» **Records for this task**:
☆ ☆ ☆ ☆ ☆
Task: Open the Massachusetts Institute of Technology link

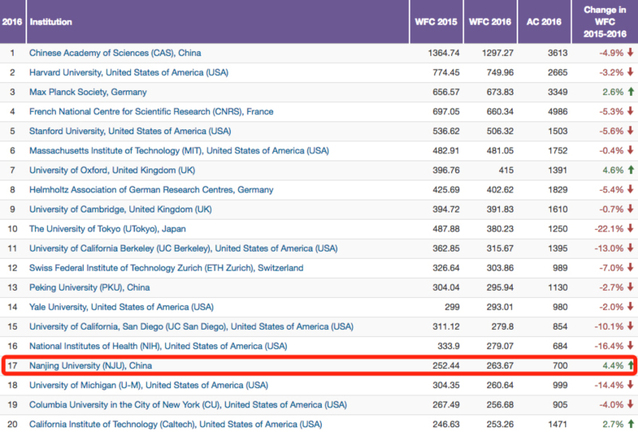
☆ ☆ ☆ ☆ ☆
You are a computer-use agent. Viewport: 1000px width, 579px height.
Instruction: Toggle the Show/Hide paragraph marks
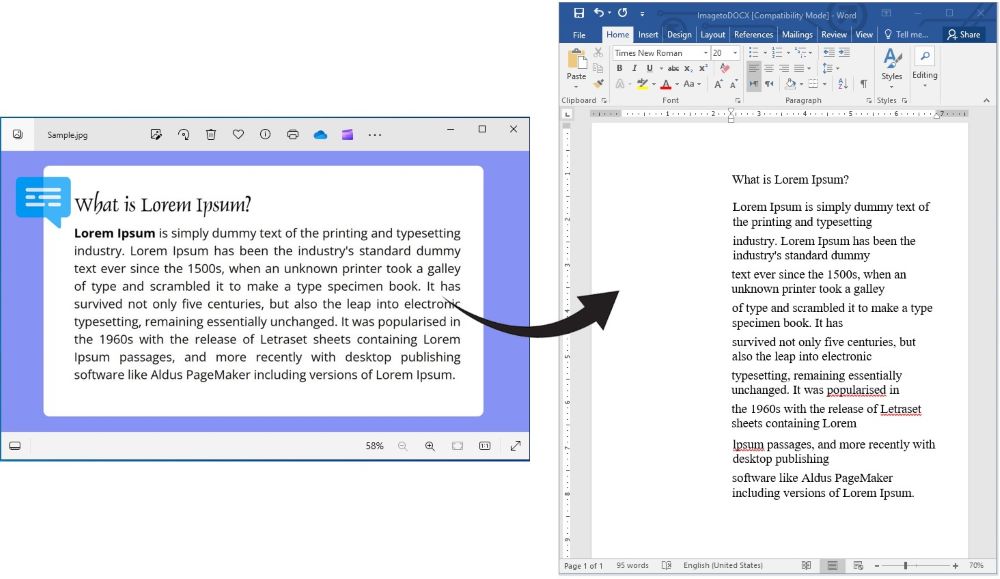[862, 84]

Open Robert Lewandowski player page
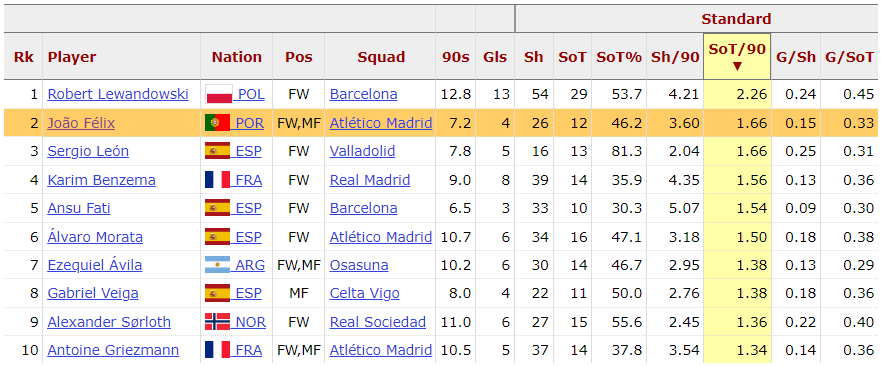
☆ ☆ ☆ ☆ ☆
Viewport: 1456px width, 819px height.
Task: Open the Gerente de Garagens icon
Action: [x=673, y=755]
☆ ☆ ☆ ☆ ☆
Retype the rows that begin with the line containing "Viewport: 1456px width, 819px height." and continue through the line containing "Action: [x=673, y=755]", including both of those lines.

Viewport: 1456px width, 819px height.
Task: Open the Gerente de Garagens icon
Action: [x=673, y=755]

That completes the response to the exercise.